A esto hay que agregar la flexibilización del déficit en una magnitud que no es menor, y el aumento de la deuda pública. Ya no son los mismos criterios de gestión macroeconómica los que prevalecerán y constituyen una clara opción política que toma este gobierno.
Las mayores entradas al fisco provienen de gravar los ingresos de las personas y de las empresas tanto por concepto del IVA como del impuesto sobre la renta. Entre ellos destacan aquellos que encarecen los costos laborales, los asociados con las inversiones productivas y financieras y una amplia gama de medidas que afectan la rentabilidad.
Todo esto representa una serie de condiciones que pueden reducir los estímulos para acrecentar el nivel y la asignación del gasto privado. Por el lado de los precios, del ingreso disponible y de las expectativas de ganancia. Además, se ha dotado a la autoridad que recauda los impuestos de una capacidad discrecional muy grande para aplicar criterios sobre el funcionamiento y los resultados de los negocios. Se provoca así más incertidumbre para tomar las decisiones económicas.
En cuanto a los cambios propuestos a regímenes de tributación e incorporar a quienes operan en el mercado informal, puede ser que los estímulos sean insuficientes. No hay muchos elementos que lleven a una decisión para ser fiscalizado.
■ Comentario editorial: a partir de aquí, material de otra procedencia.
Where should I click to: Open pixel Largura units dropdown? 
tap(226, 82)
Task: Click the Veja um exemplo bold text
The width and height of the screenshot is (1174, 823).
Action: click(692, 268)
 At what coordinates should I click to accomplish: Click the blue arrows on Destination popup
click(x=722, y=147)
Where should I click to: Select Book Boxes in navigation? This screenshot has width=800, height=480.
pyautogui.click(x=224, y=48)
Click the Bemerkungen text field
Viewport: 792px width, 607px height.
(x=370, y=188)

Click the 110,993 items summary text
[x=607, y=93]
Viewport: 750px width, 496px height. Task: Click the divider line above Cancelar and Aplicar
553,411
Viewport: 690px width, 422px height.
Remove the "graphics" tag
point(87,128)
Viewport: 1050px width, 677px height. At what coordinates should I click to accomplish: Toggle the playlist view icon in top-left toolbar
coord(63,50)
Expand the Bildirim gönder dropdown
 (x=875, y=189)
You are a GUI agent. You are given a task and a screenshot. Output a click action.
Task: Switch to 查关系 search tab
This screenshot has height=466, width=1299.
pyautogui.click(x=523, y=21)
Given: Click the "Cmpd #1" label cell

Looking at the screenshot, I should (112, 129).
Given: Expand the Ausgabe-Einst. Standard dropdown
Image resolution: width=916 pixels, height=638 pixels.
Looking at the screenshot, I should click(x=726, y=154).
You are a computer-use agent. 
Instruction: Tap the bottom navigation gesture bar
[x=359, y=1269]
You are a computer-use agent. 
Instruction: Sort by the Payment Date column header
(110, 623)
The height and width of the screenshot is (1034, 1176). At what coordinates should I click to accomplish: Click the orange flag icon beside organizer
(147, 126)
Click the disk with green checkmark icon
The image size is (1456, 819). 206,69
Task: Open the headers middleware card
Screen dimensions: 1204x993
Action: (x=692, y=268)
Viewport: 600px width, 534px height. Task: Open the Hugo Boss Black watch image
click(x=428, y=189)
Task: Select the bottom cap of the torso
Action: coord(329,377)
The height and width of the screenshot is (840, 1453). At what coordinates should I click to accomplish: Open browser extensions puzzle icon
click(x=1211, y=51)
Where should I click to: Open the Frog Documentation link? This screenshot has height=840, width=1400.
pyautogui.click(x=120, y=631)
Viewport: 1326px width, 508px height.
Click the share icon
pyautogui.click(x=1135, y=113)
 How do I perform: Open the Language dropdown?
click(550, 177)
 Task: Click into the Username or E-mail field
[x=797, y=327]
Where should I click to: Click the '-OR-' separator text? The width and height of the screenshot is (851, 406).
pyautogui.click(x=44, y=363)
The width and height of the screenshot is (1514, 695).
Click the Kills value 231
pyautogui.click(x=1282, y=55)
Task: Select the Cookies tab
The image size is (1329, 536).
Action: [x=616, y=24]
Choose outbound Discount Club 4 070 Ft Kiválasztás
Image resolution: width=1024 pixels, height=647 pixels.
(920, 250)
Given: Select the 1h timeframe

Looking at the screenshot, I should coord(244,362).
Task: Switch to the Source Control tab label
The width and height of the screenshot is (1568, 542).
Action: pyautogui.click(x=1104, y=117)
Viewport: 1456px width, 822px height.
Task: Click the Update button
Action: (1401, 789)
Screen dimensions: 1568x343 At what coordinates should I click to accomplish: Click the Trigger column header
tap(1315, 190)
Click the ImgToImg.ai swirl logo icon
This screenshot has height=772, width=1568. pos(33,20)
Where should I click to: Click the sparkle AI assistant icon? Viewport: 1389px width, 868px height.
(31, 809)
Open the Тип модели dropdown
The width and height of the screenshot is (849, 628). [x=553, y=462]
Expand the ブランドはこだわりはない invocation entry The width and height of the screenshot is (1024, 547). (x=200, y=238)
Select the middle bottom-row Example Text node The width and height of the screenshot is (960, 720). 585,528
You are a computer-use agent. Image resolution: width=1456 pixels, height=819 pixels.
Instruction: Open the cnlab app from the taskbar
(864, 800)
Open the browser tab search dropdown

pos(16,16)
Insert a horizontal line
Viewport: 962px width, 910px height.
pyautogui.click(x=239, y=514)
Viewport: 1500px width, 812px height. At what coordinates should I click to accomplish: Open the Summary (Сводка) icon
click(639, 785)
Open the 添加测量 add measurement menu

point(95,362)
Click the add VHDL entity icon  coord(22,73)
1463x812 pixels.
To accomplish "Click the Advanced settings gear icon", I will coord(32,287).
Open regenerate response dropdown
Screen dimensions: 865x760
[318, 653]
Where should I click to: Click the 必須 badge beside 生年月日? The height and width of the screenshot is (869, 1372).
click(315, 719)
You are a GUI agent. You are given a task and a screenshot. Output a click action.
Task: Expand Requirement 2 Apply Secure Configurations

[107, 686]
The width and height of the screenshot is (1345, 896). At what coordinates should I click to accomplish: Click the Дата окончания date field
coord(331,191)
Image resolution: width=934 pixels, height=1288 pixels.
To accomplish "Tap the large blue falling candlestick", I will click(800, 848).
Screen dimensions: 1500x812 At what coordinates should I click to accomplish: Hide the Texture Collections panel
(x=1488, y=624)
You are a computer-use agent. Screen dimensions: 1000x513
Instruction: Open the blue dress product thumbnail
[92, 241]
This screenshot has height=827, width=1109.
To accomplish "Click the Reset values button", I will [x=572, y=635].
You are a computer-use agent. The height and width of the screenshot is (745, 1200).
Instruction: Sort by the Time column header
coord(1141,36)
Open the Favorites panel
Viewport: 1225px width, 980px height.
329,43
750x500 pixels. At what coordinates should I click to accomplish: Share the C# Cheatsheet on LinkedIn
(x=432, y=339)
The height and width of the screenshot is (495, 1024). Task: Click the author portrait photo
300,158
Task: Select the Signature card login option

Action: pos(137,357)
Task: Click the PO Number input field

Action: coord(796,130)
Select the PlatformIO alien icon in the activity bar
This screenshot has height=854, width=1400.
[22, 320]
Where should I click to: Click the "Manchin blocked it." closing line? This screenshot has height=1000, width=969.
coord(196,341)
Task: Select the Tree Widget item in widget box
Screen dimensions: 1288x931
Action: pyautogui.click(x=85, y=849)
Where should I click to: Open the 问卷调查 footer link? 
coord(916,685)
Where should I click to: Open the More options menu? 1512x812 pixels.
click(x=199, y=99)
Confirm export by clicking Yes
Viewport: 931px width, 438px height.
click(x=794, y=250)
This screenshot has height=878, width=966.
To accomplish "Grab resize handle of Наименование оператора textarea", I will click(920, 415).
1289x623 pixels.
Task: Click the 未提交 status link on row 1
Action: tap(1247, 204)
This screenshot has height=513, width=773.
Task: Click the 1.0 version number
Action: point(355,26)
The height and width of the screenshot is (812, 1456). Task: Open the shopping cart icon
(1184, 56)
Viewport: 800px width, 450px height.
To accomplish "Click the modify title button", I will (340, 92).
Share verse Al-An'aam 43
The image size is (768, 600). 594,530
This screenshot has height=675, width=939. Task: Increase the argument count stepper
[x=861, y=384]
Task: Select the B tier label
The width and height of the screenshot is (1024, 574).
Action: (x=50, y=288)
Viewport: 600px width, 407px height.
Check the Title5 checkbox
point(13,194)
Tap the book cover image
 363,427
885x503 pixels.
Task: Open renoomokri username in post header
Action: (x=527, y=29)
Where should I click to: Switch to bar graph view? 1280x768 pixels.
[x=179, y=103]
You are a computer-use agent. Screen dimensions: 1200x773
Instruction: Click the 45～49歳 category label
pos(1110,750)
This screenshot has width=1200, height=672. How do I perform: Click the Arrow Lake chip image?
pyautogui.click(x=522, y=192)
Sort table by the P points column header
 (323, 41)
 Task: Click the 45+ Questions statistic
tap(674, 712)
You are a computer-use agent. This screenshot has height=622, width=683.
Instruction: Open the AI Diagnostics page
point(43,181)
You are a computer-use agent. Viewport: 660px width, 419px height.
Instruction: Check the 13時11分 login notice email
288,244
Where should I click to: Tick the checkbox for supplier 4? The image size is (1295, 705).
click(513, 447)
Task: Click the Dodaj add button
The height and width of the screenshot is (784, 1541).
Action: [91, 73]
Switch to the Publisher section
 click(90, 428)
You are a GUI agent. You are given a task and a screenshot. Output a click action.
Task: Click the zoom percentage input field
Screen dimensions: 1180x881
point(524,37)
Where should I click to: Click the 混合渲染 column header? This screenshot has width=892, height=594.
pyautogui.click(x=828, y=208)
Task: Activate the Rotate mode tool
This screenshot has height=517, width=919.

Una práctica de captación de ingresos fiscales como la que se discute acarrea en muchas de las medidas propuestas una exigencia de supervisión, revisión y aplicación de sanciones muy exigente para las entidades responsables de realizarlas. Mientras más sea la carga administrativa y la discrecionalidad permitida puede ser que el resultado de la ley de ingresos en cuanto a la captación y el control sea menor al esperado.
Hasta donde va esta reforma denominada hacendaria y de seguridad social se advierten elementos contradictorios entre los objetivos planteados y las medidas aplicables para alcanzarlos. Se confiere un peso mayor a la capacidad del gasto público para dirigir la economía, para decidir el contenido del crecimiento de la actividad económica y para apoyar el bienestar de algunos grupos de la población. Tener más ingresos no garantiza que la efectividad del gasto sea mayor en cuanto a su uso y, más aún, en su calidad en materia de impulso productivo y de bienestar social.
Los derechos sociales a los que apuntan las leyes que se están dictaminando tienen que estar bien definidos, contar con mecanismos de asignación y de gestión claros y revisables y, de manera ineludible, se les tiene que dotar con los recursos suficientes para que funcionen. No siempre ha sido este el modo de operación de las políticas públicas y hay demasiados escurrimientos que previenen que el dinero y los servicios lleguen a quienes están destinados. La efectividad de los programas asistenciales y de servicios es muy cuestionable, como indican las valoraciones oficiales producidas por el Coneval.
Un sistema de pensión universal como el que se propone crear, junto con el seguro del desempleo, pueden ser justificables y en ese sentido un debate más amplio hubiese servido para definirlos de mejor manera. Sobre todo cuando en países donde estos derechos se daban por sentados, hoy están frontalmente cuestionados por la falta de recursos del Estado. Reasignar fondos destinados a un fin para otro con el que no tiene relación es debatible, como ocurre con parte de las aportaciones patronales al Infonavit y que irían al seguro de desempleo. En cuanto a las pensiones los fondos vendrían directamente del erario.
Si no se crea suficiente empleo formal mediante la expansión productiva que depende de la inversión y que aporte a los sistemas de seguridad social, no habrá recursos suficientes para pagar a los desempleados y tampoco para pagar pensiones a los mayores de 65 años. En esto último hay un problema de cambio demográfico y de tipo actuarial que nos alcanzará más temprano que tarde. Además la gente de 65 años y más debería seguir siendo productiva y tener ingresos decentes.